** INFORMATION SHOWN follows **

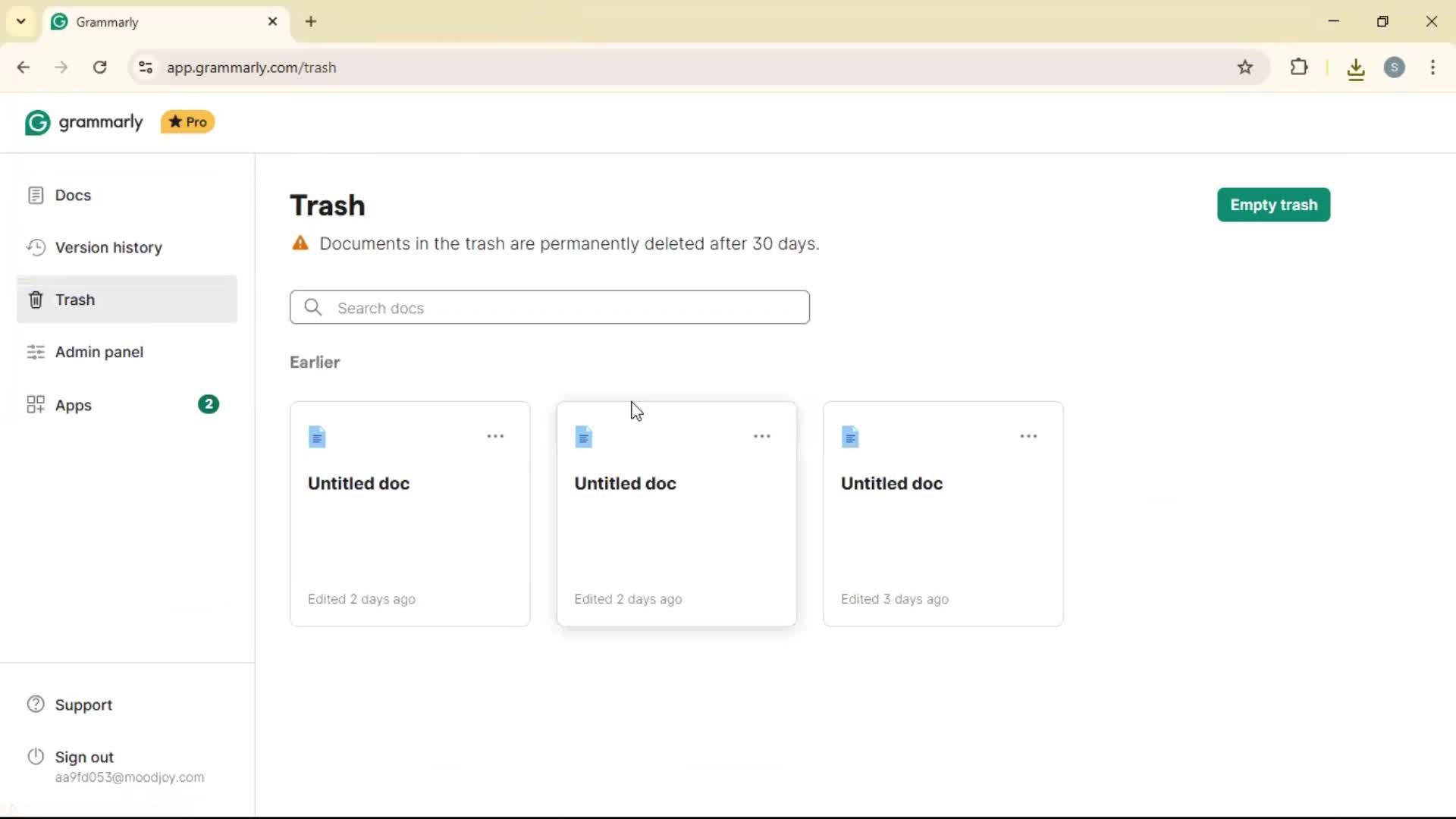Open the middle document's three-dot menu
The image size is (1456, 819).
click(761, 437)
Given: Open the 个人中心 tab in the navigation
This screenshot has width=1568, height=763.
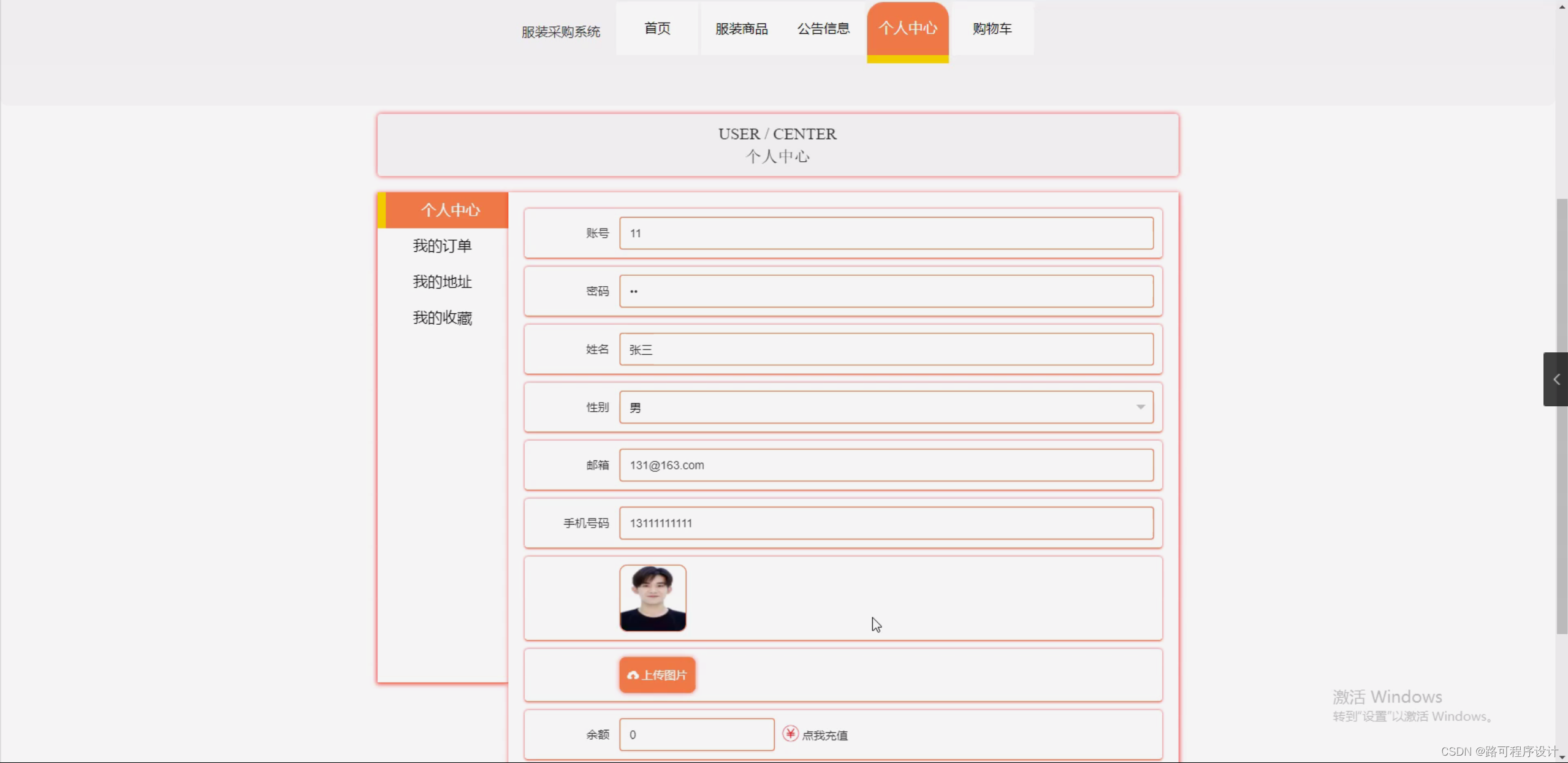Looking at the screenshot, I should [x=907, y=28].
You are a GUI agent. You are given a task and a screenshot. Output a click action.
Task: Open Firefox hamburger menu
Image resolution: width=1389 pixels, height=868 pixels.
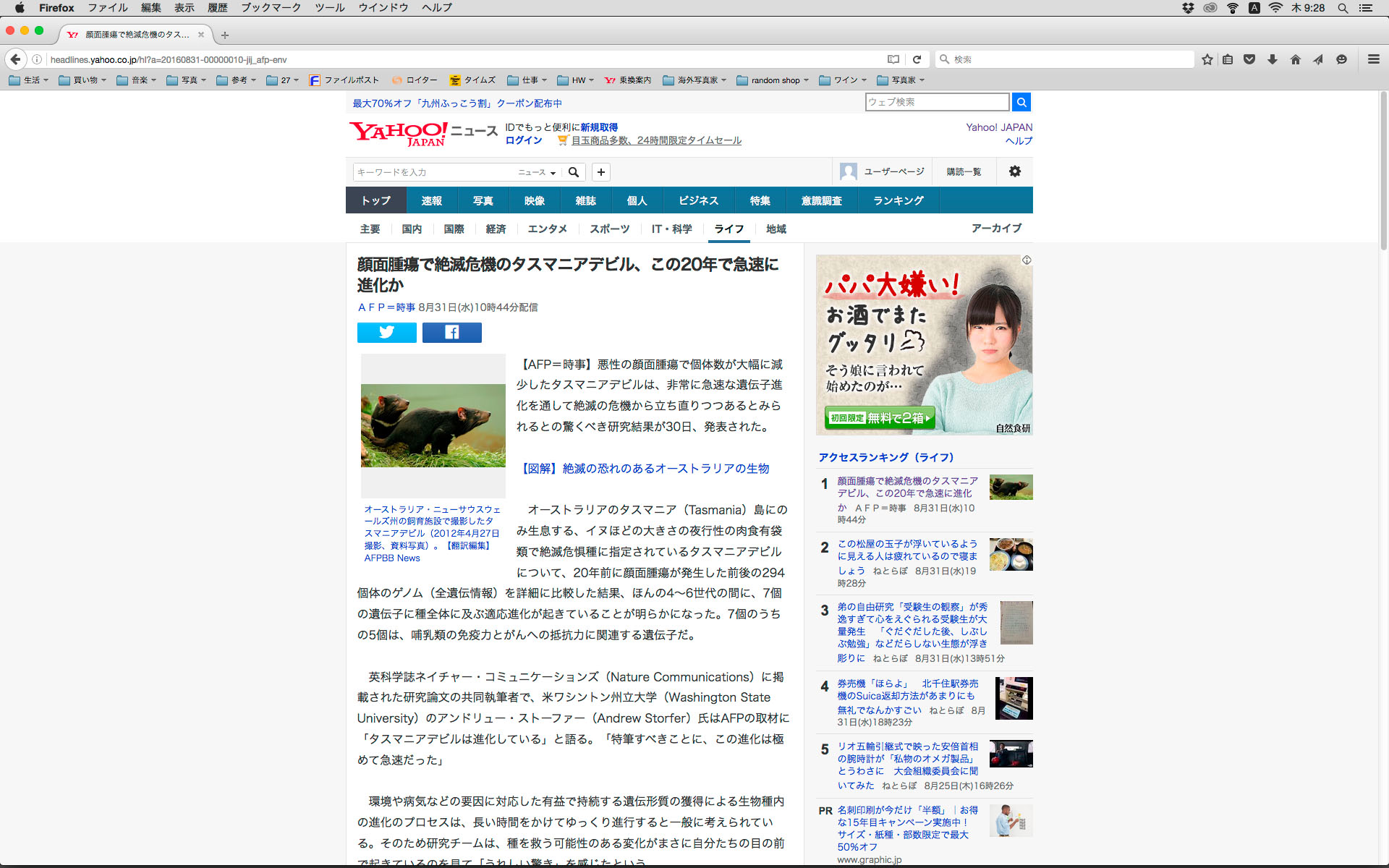coord(1373,59)
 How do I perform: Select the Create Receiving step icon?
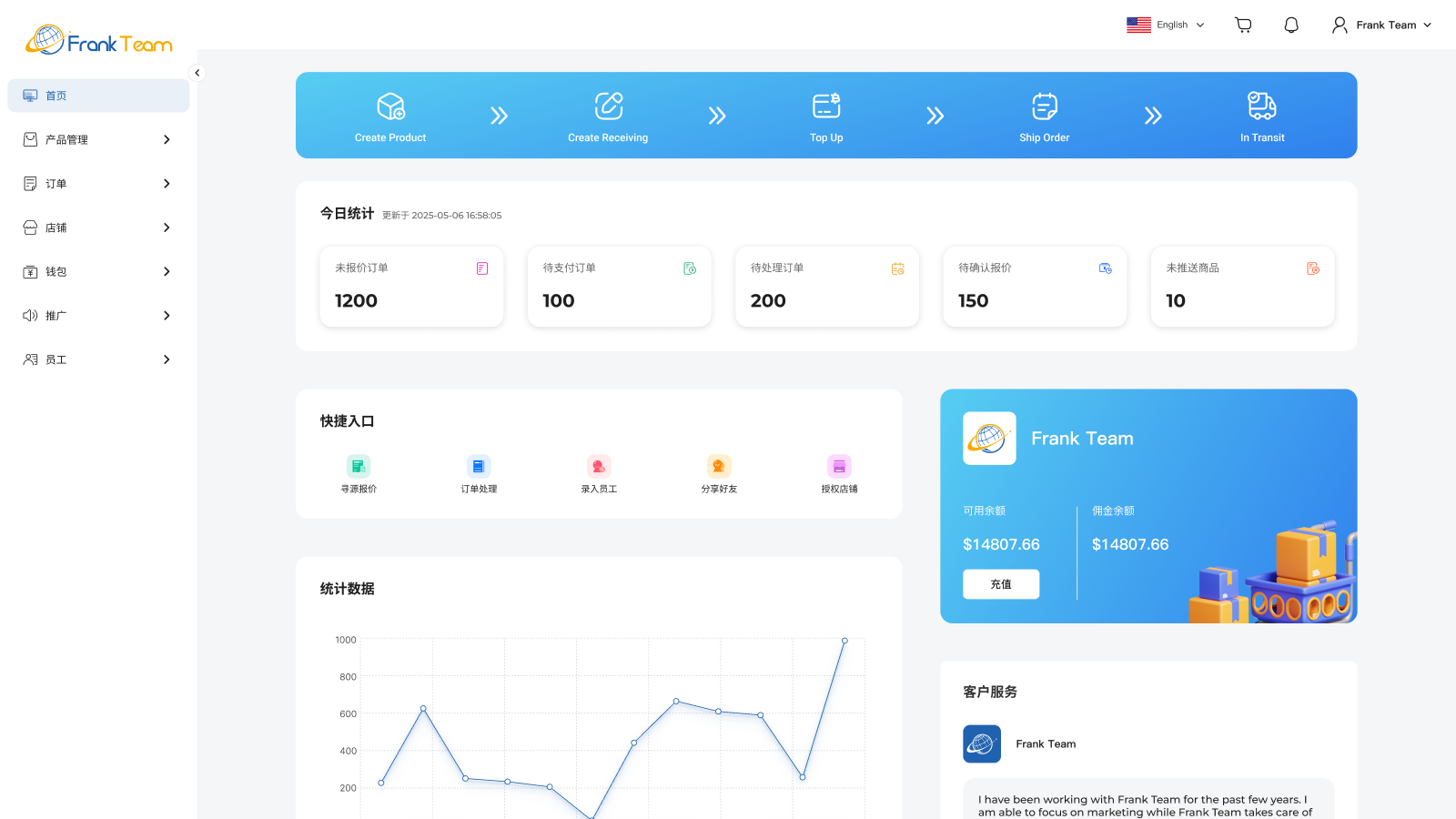pyautogui.click(x=608, y=105)
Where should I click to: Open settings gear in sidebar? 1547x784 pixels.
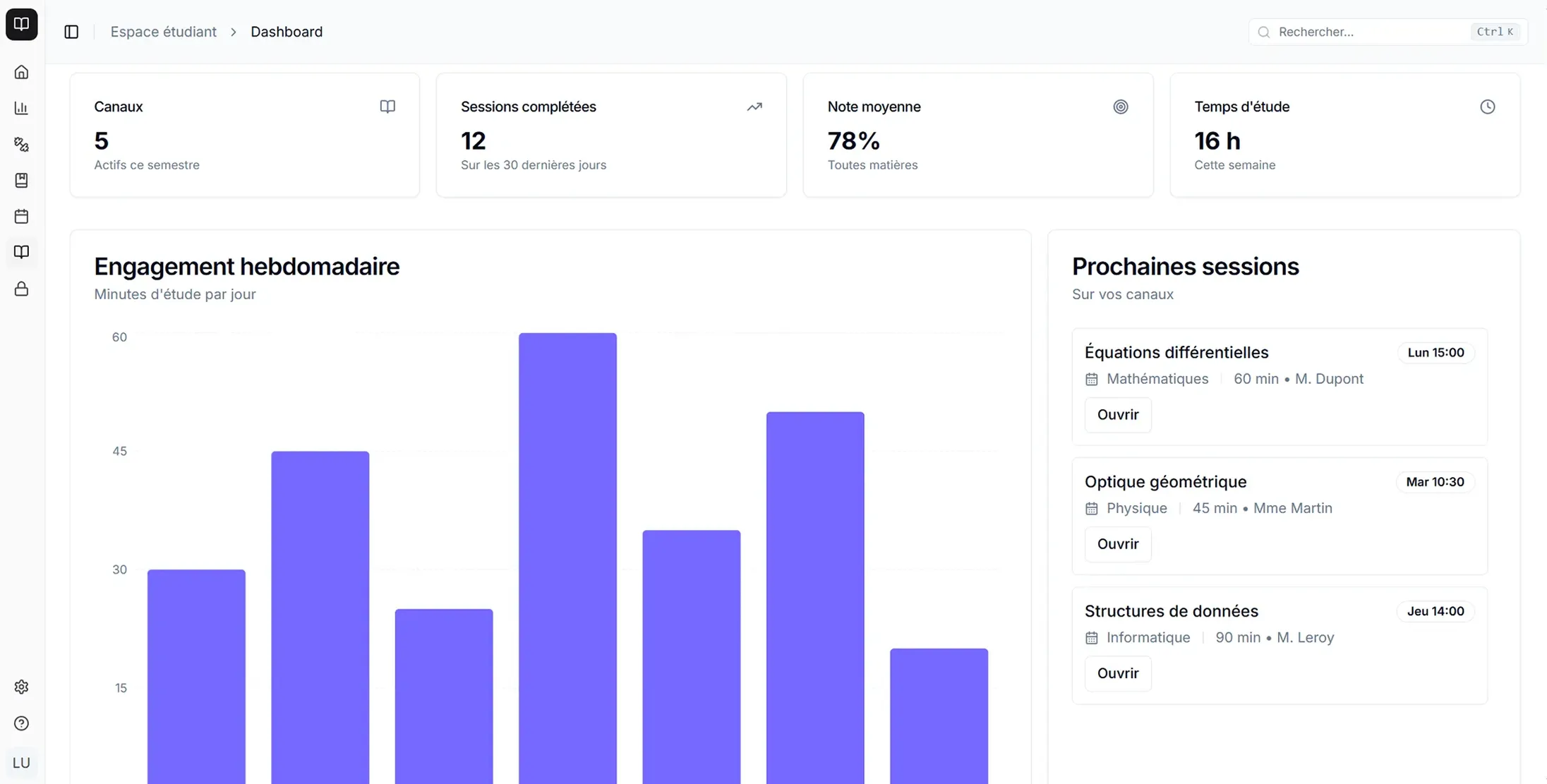pyautogui.click(x=21, y=687)
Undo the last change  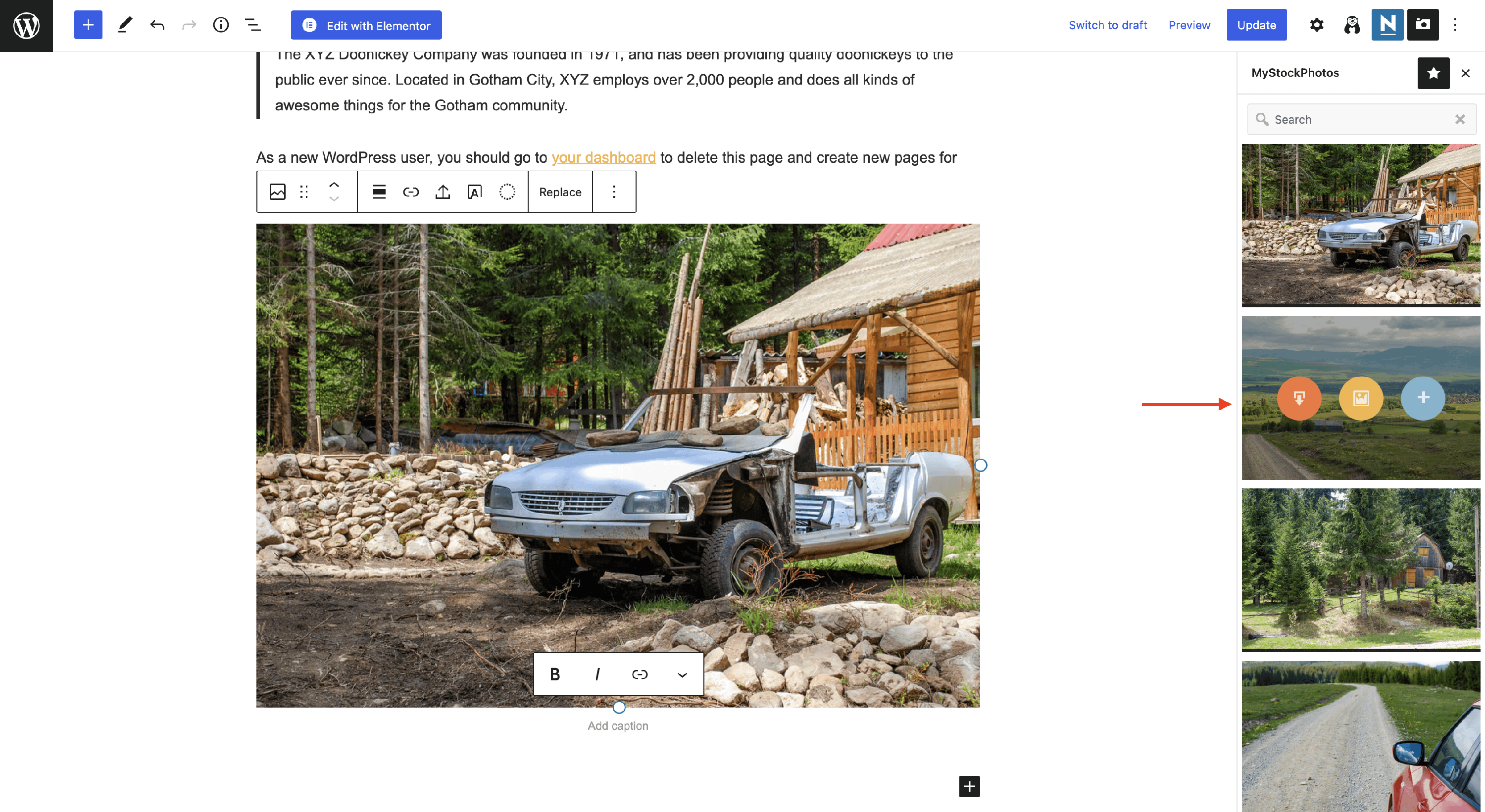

** End of INFORMATION SHOWN **

YOUR ASSIGNMENT –
Reproduce the data above exactly, but only from the line containing "Given: Open the 个人中心 tab in the navigation" through the line containing "Task: Open Firefox hamburger menu"; skip the pictures.

WRITTEN SOLUTION –
Given: Open the 个人中心 tab in the navigation
This screenshot has width=1568, height=763.
Looking at the screenshot, I should [x=907, y=28].
You are a GUI agent. You are given a task and a screenshot. Output a click action.
Task: Open Firefox hamburger menu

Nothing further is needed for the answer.